-- Excerpted text follows --

Jada Williams is one of the most celebrated and recognized freshmen in the nation.
And she’s getting recognition for it.
In an ESPN.com article titled “Which women's basketball prospect could be the next Sabrina Ionescu?” the all-state Blue Springs High School freshman point guard was compared to her high school and collegiate role model, being called the next Skylar Diggins-Smith in the article.
Williams played a big role in the Wildcats reaching the Class 5 state final four, only to have the COVID-19 pandemic prevent the team from making one last run at a state crown.
While she is a team player, first and foremost, some of her postseason recognition is taking a bit of the edge off the disappointing way her first high school campaign ended.
She shared The Examiner’s Player of the Year award with Grain Valley freshman and former AAU teammate Grace Slaughter. They teamed together to lead their team to a Jr. NBA world title last summer.
Williams averaged 17.6 points, 4.6 rebounds, 3.4 assists and 3.1 steals per game while being named to the Missouri Basketball Coaches Association Class 5 all-state team.
Late last week she was caught off guard by a call from her mother, who informed her that she had been featured in the ESPN article that compared her to Diggins-Smith, the former Notre Dame star who is now playing for the Mercury Phoenix in the WNBA.
“I get this call from my mom and she asks me if I have seen what ESPN said about me,” Williams said. “She said, ‘ESPN is saying you might be the next Skylar Diggins-Smith,’ and I’m like, ‘No way!’”
The article, by Dan Olson, called Williams the next Diggins-Smith.
“Diggins-Smith grew up in South Bend, Ind., and being so close to Notre Dame's campus made it an easy transition for her to play for the Irish. She was a dominant lefty guard who consistently was able to get to the hoop.
“There is a lot of Diggins-Smith in Jada Williams, the seventh-ranked prospect in the Class of 2023. Williams finished her freshman season with an impressive stat line – 17.6 points, 4.6 rebounds, 3.4 assists and 3.1 steals – and she already boasts more than 217,000 Instagram followers. Most importantly, her game stands out compared to the rest.
“A 5-foot-6 point guard for Blue Springs High School, Williams solidified herself among the top future prospects at last summer's Jr. NBA Global Championship, demonstrating how elusive she can be off the dribble, her quick release on her jumper and how confident she is as a leader on the floor. She has also shown flashes of Chennedy Carter with her scoring mindset and playmaking abilities.”

-- Excerpted text concluded --

→ Exercise 1
Copy the passage of the article on Jada Williams from "And she’s getting" up to and including "title last summer.", word for word.
→ Exercise 2
List Jada Williams's per-game season averages as the article on Jada Williams reports them.

-- Input data follows --

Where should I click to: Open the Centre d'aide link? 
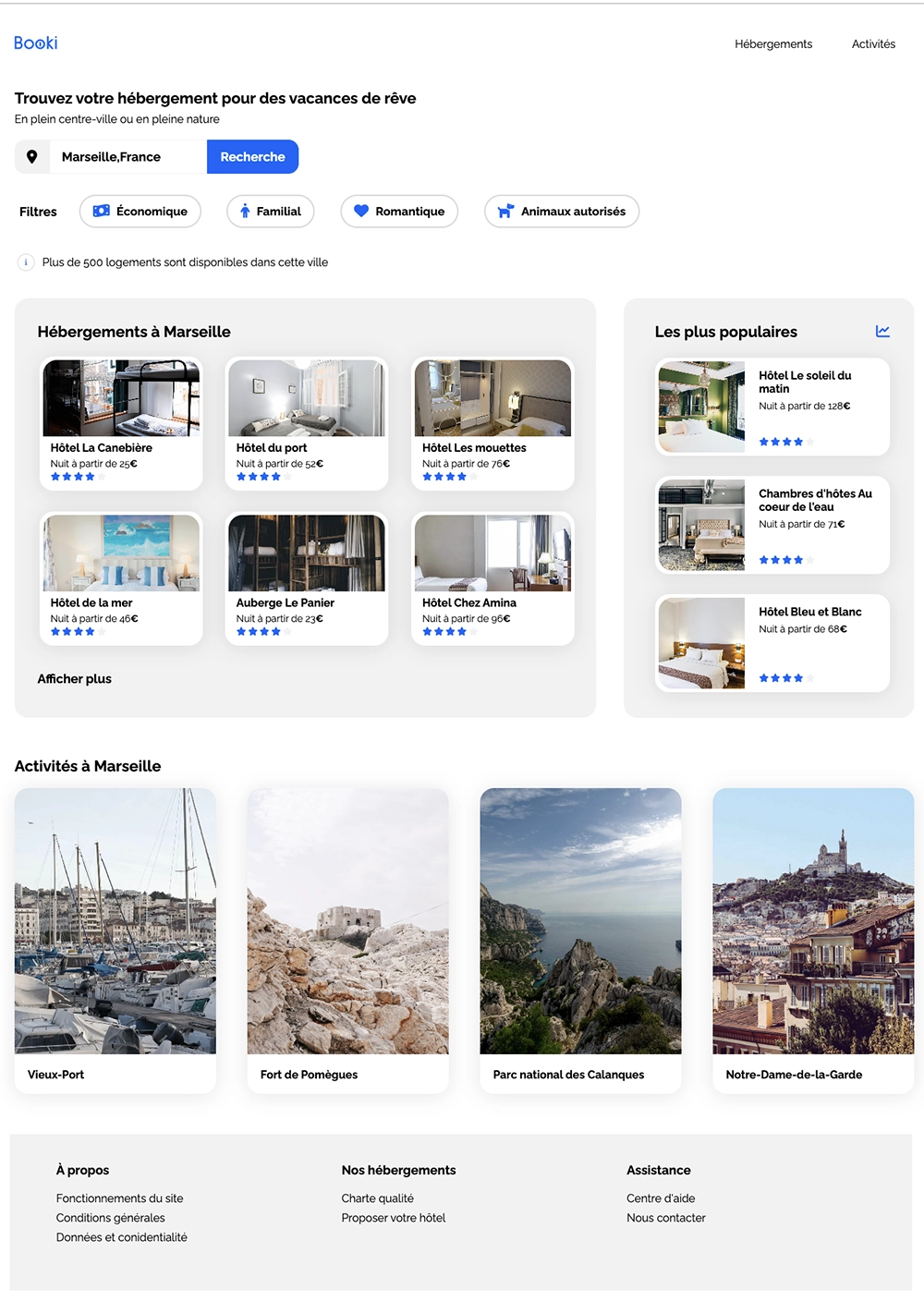661,1198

-- Input data concluded --

→ Problem solution 1
And she’s getting recognition for it.
In an ESPN.com article titled “Which women's basketball prospect could be the next Sabrina Ionescu?” the all-state Blue Springs High School freshman point guard was compared to her high school and collegiate role model, being called the next Skylar Diggins-Smith in the article.
Williams played a big role in the Wildcats reaching the Class 5 state final four, only to have the COVID-19 pandemic prevent the team from making one last run at a state crown.
While she is a team player, first and foremost, some of her postseason recognition is taking a bit of the edge off the disappointing way her first high school campaign ended.
She shared The Examiner’s Player of the Year award with Grain Valley freshman and former AAU teammate Grace Slaughter. They teamed together to lead their team to a Jr. NBA world title last summer.

→ Problem solution 2
- 17.6 points
- 4.6 rebounds
- 3.4 assists
- 3.1 steals